Just weeks after suing Google for patent infringement related to that company's use of Java technology and the OpenJDK, Oracle Corp. pledged to roll out new versions of the very same Java
Speaking at a JavaOne 2010 keynote in San Francisco, Kurian said Oracle is working to merge the HotSpot Java Virtual Machine (JVM) and JRockit JVM into a single JVM, which will include additional features to support non-Java languages. The merged JVM will be supported by a future OpenJDK.
This marks the first JavaOne conference since Oracle closed its purchse of Sun for $7.4-billion. Sun servers were prominently on display at the adjacent Open Oracle World event where a new Oracle ExaLogic ''middleware appliance'' was unveiled. At the show, Oracle execs claimed benchmark records versus competitive Java servers for their newly tuned versions of WebLogic application servers running on Sun hardware.

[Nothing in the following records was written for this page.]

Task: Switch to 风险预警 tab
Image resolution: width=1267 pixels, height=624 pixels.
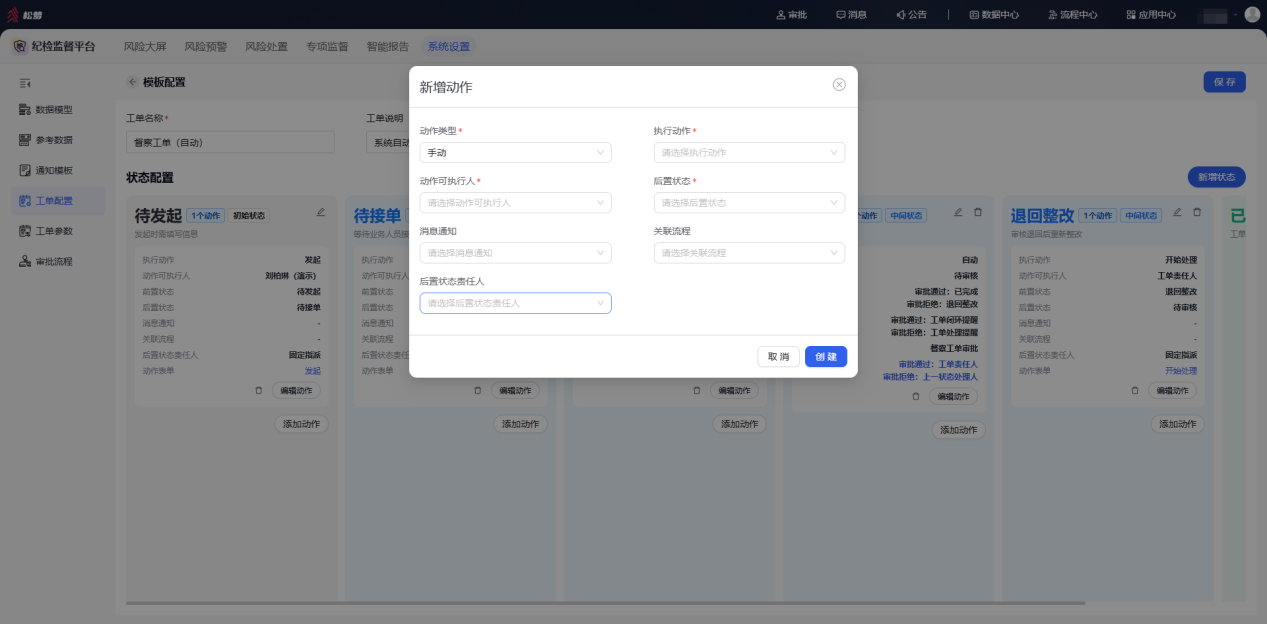Action: point(205,46)
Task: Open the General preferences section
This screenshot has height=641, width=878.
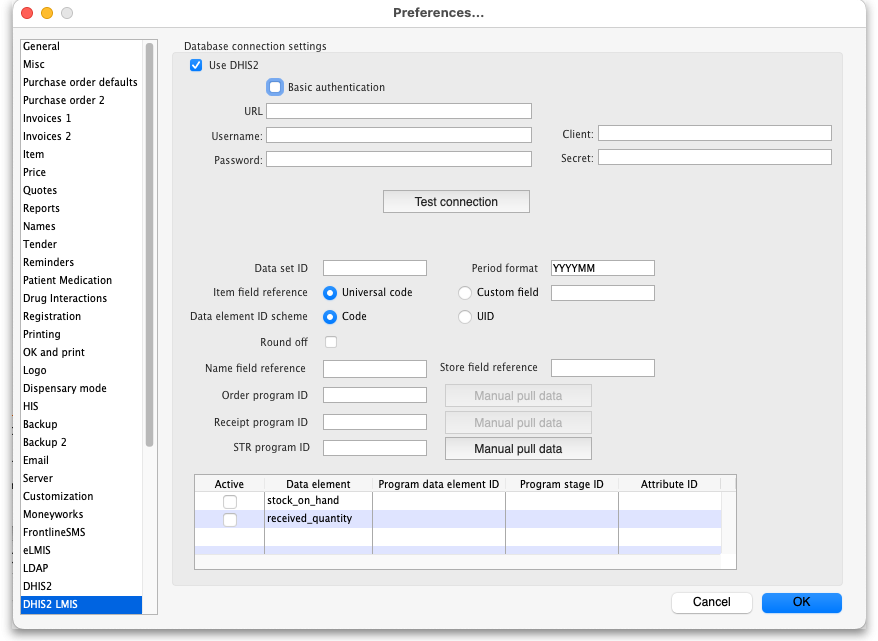Action: pos(42,47)
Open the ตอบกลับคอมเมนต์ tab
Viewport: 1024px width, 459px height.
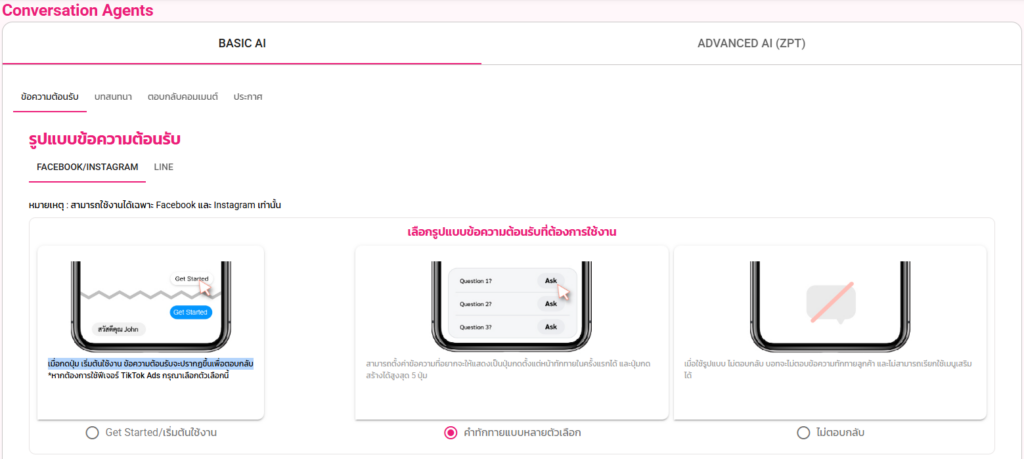pos(182,96)
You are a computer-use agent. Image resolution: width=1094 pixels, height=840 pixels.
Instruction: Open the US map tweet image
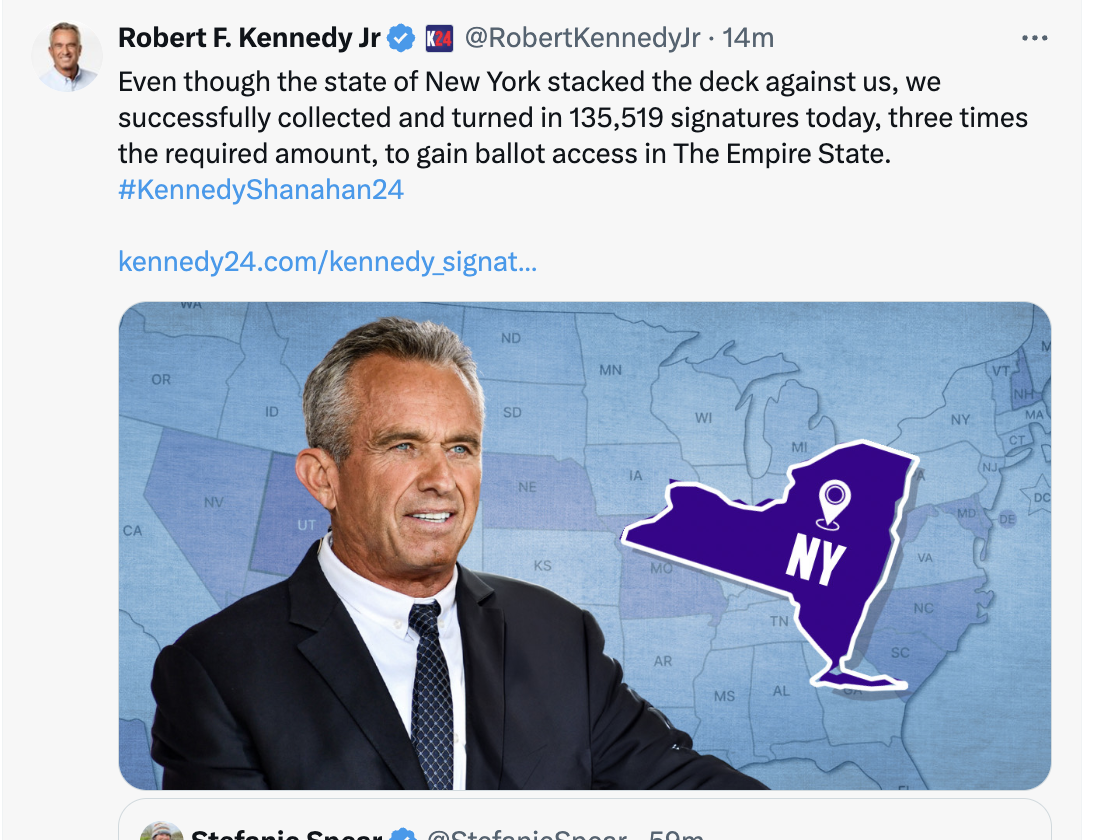pyautogui.click(x=585, y=546)
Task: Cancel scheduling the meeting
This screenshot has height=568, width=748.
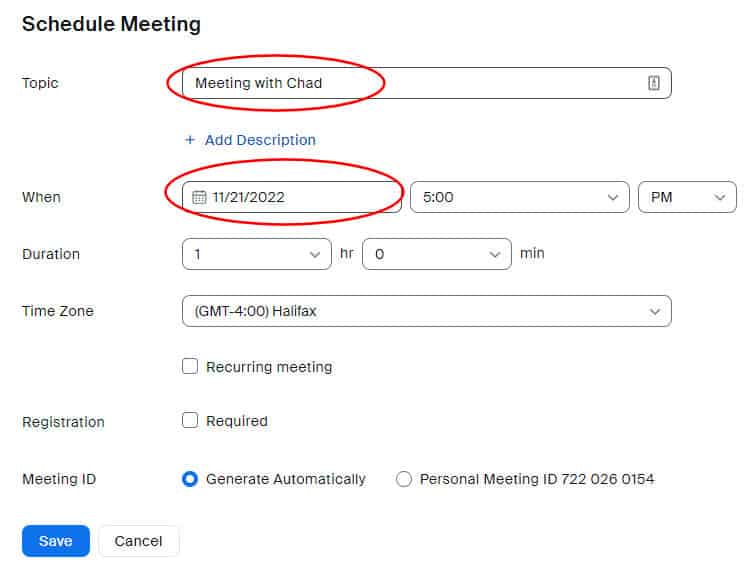Action: pyautogui.click(x=138, y=541)
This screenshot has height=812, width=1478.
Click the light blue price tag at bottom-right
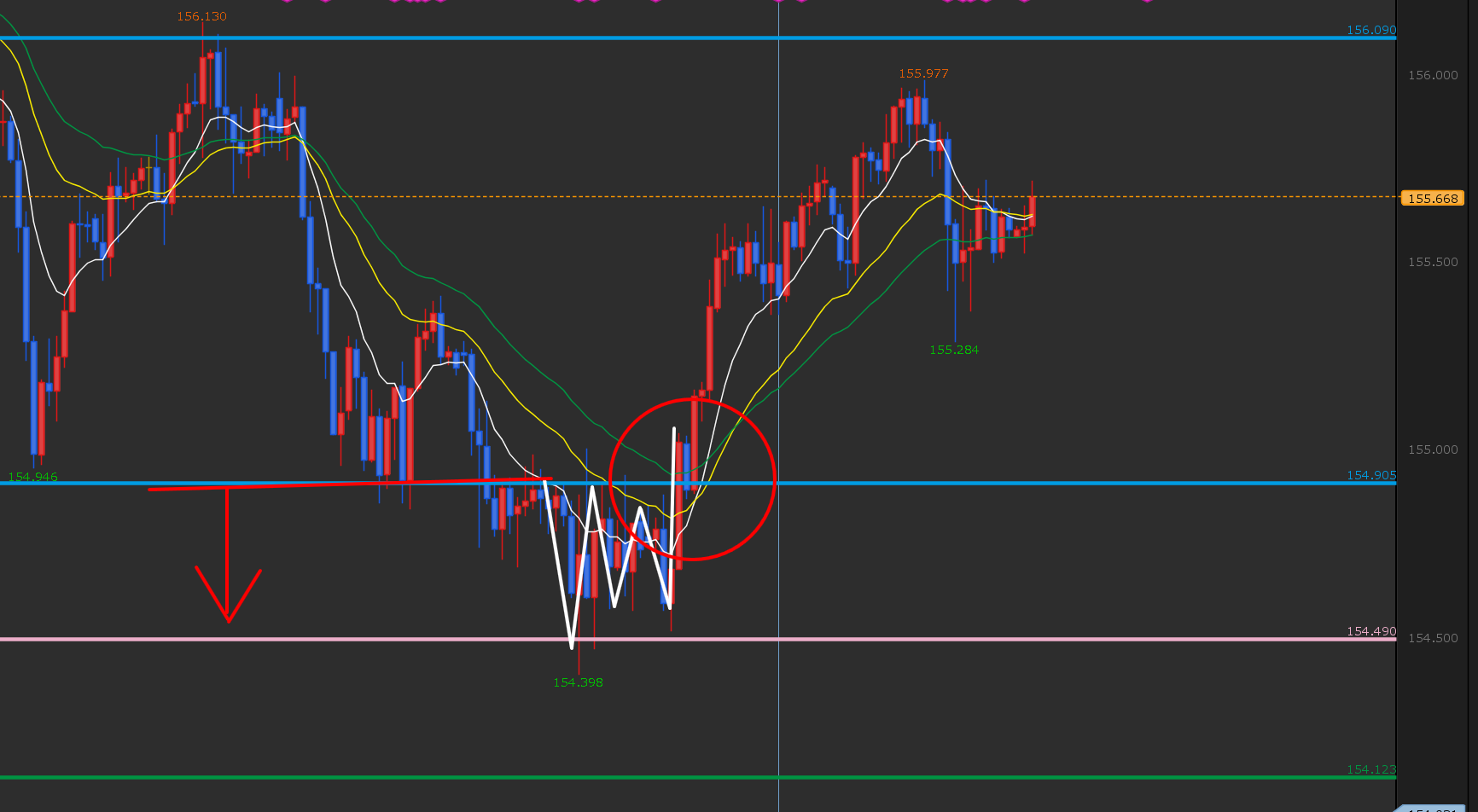click(1438, 808)
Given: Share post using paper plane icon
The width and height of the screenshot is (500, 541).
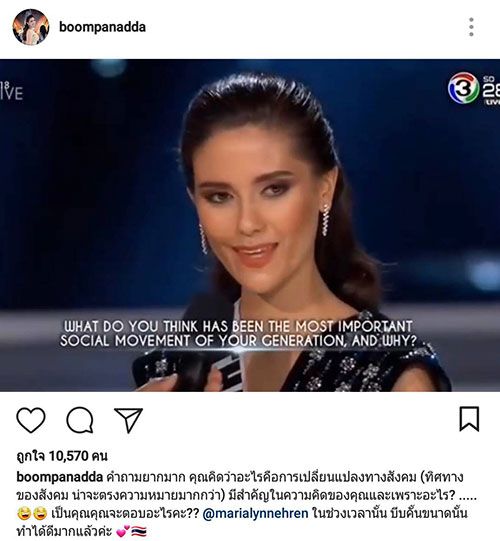Looking at the screenshot, I should (128, 420).
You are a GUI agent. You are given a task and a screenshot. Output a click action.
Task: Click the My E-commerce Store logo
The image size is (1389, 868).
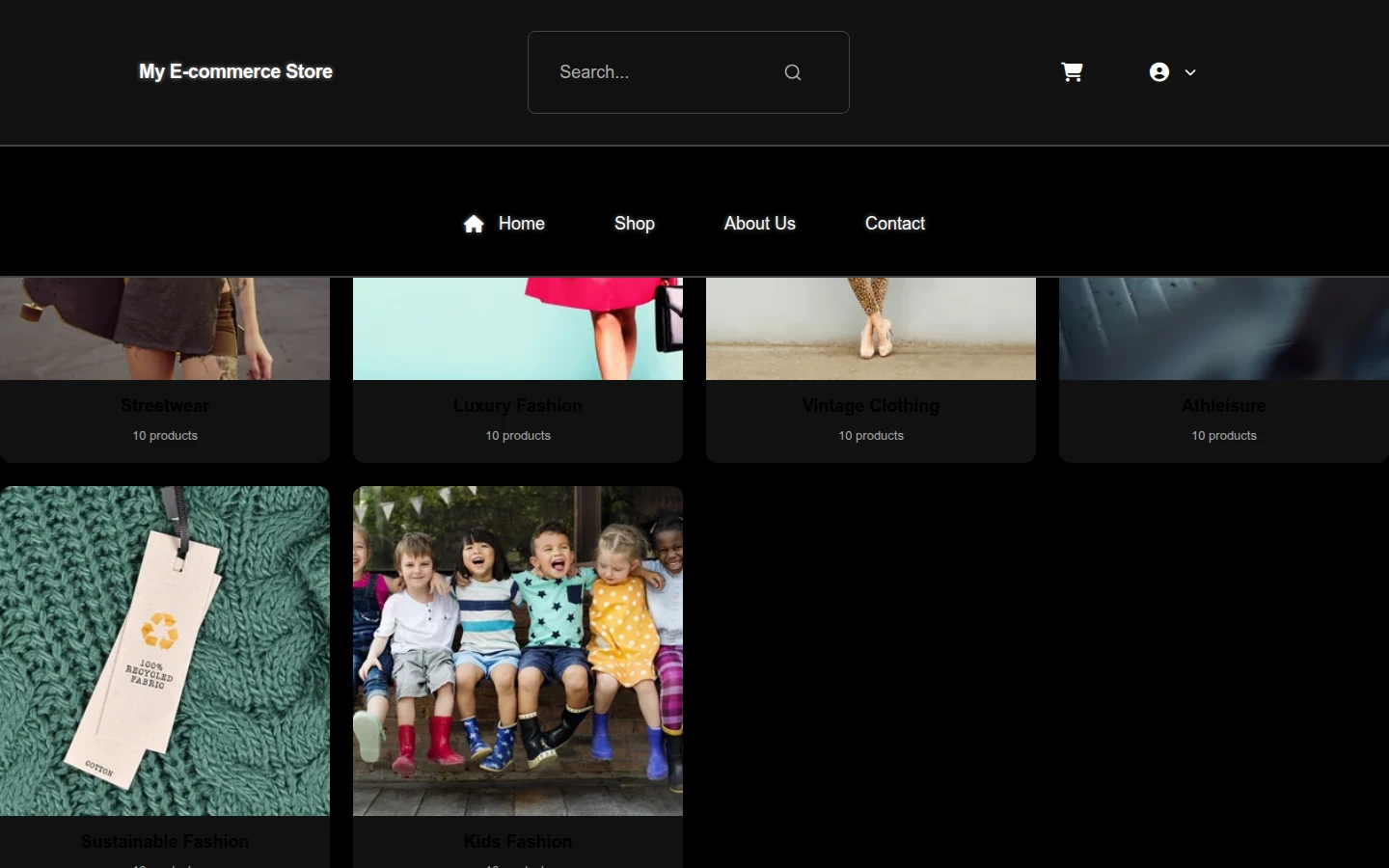pos(235,72)
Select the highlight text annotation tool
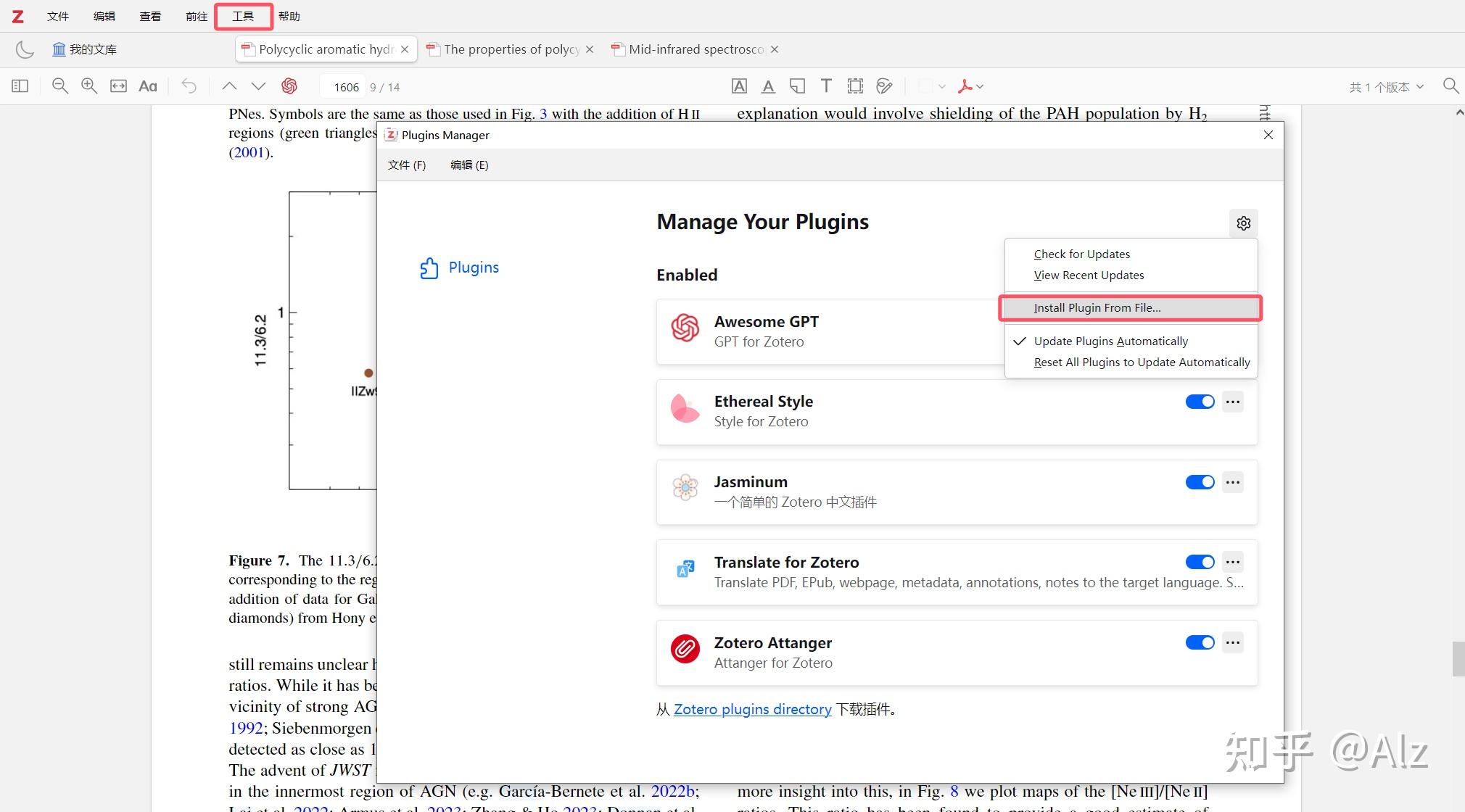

Just days ahead of the conference, long-time Sun engineer and Java creator James Gosling declared in a blog that Java would be well served by an open Java foundation, giving additional interest to Oracle's Java OpenJDK pronouncements at JavaOne.
What's in JDK 7?
Most items in the Java road map disclosed at JavaOne by Oracle's Kurian had been in the mix previous to the Sun acquisition. Insiders admit the JDK program lost some momentum as Oracle and Sun tried to quickly execute a merger plan. Specifying what will be in JDK7 is part of the process of getting the tooling back on track.
''We want to enhance productivity for Java developers, integrate modularity into the JVM, optimize for new processors, memory and networking, and improve performance, monitoring and diagnostics," said Kurian. "We think the Java Virtual Machine should be extended to support all classes of language."
Recent changes to the Java enterprise edition include attempts to introduce greater modularity via OSGi and, for a wider group of developers, greater modularity via easier-to-build Java framework applications using a Web profile supporting Spring-like Dependency Injection.
In Oracle's present plan, proposed features for JDK7 should include InvokeDynamic bytecode and related features for handling dynamic languages, as well as program language productivity enhancements via Project Coin elements intended to support more concise Java code.
Apparently on hold for now, and intended instead for JDK 8, are Lambda expressions expected to simplify code and exploit multi-core CPU performance. Also now pegged for JDK 8 is the so-called Project Jigsaw Java-native module system for easier assembly of code for deployment. A faster-starting JVM, too, is now marked for JDK 8, not JDK 7.
Thoughts on Java changes
Proposed Java traits each have adherents in the Java community. JavaOne attendee Brian Leathem, a software engineer at a Canadian physics research institution, told SearchSOA.com that modularity is the key factor he would like to see for the JDKs going forward.
"I wanted to see modularity so we could finally start modernizing the class libraries," he said, suggesting elements of Project Coin are incremental by nature and will not greatly impact development practices. ["Project Coin," in fact, is meant to stand for ''small change.'']
On the JavaOne exhibition floor, Adam Murdoch told us better JVM support for dynamic languages is welcome. "This gives more life to the Java platform," said Murdoch, CTO for Gradle, a maker of build software, whose software is itself written in Java and Groovy. "For us the trick is coordinating the different compilers at different stages," he said.
Better multilanguage support on the Java platform is an important development in the view of JavaOne attendee and presenter Howard Lewis Ship.
"Concepts like multiple languages on the JVM were wild years ago - now the [JavaOne] keynoter is talking about the importance of multiple languages and discussing invokeDynamic bytecode," said Ship, independent Java developer and creator of the Apache Tapestry open-source Web application framework.
Ship said he was pleased with ongoing Java work to support Lamda expressions, though displeased with the present scheduling for those features (now set for JDK 8).
In his JavaOne address, Oracle's Kurian said a Java road map was the most requested item from developers in the wake of Oracle's Sun purchase. When dealing with language elements, Oracle, as the new Java steward, must communicate priorities while catering to a wide range of programming requirements. At least in part, Kurian's keynote seemed to do this. But elements such as the JVM and Oracle's special tunings of Java on its hardware, as well as its exercise of Java patents, could prove more controversial as time goes by.